Banks to Restrict Accounting of Carbon Emissions in Selling Bonds and Stocks
Culture 2024-12-13

According to three persons with knowledge of the situation, banks that are trying to establish international guidelines for calculating emissions of carbon in stock  or bond selling have decided to remove the majority of emissions from their carbon footprint.


After months of disagreement over the matter, most banks forming an industry working group supported a proposal earlier in this month, which is to exempt two-thirds of total emissions connected to their capital market activities from being put down to them in emissions accounting.


If maintained, this decision would put banks against environmentalists who claim that the banking sector should bear 100% responsibility for carbon produced by activities funded through the sale of bonds and stocks, the same as it does with loans.


The Sierra Club, an environmental organization, claims that from 2016 to 2022, capital markets, as opposed to direct lending, accounted for nearly half of the total financing given by the six largest US banks to major fossil fuel businesses.


The way banks account for those emissions will have an influence on their goals for being carbon-neutral and major banks have agreed to reduce their net emissions to zero by 2050, with interim objectives set for the current decade.


Banks in the working group with large capital market operations argued that since they have no control of borrowers, unlike what they can do with loans, they should only be responsible for 33% of those emissions from activities supported through sales of stock and bonds. According to the sources, banks also raised concern over capital market-based emissions dwarfing lending-related emissions.


Those who advocate for a lower accounting threshold argue that accepting full responsibility for the emissions will result in double-counting throughout the system, given that stock and bond holders will account separately for a portion of the emissions produced by financing processes in their individual carbon footprints.

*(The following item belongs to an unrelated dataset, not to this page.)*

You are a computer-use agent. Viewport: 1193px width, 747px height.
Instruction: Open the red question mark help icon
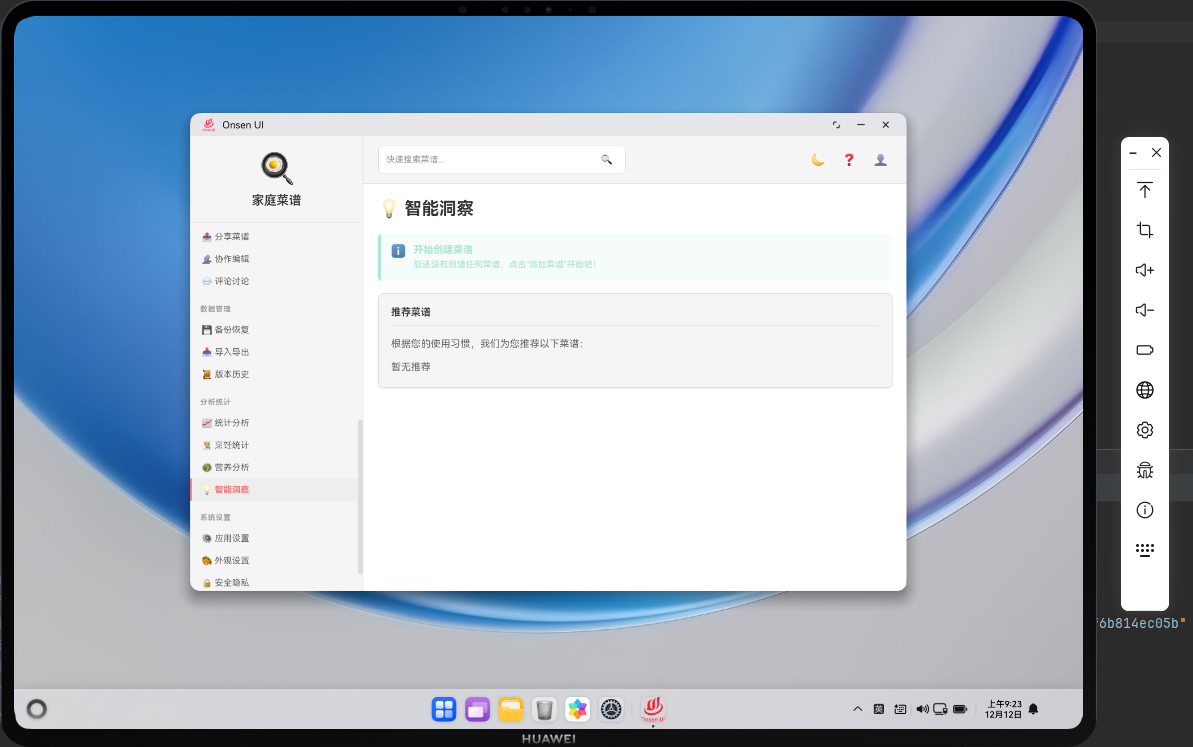[x=848, y=160]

Most banks in the working group supported the 33% criterion, but two disagreed, with one asking for 100%, according to sources.


The accounting criterion won't be legally binding. The PCAF (Partnership for Carbon Accounting Financials), which is a bank association trying to unify carbon accounting throughout the sector, organized the working group in the expectation that others would adopt the criterion that emerges.


The PCAF board now has the final word on whether the 33% portion for the capital market should be adopted. According to two individuals, no decision had yet been made.


According to the sources, PCAF had grown upset with how much time and effort had been expended arguing about the proper number, and thought that any percentage would be preferable to more delays. Because of different ideas, the release of PCAF's final strategy has been postponed since last year.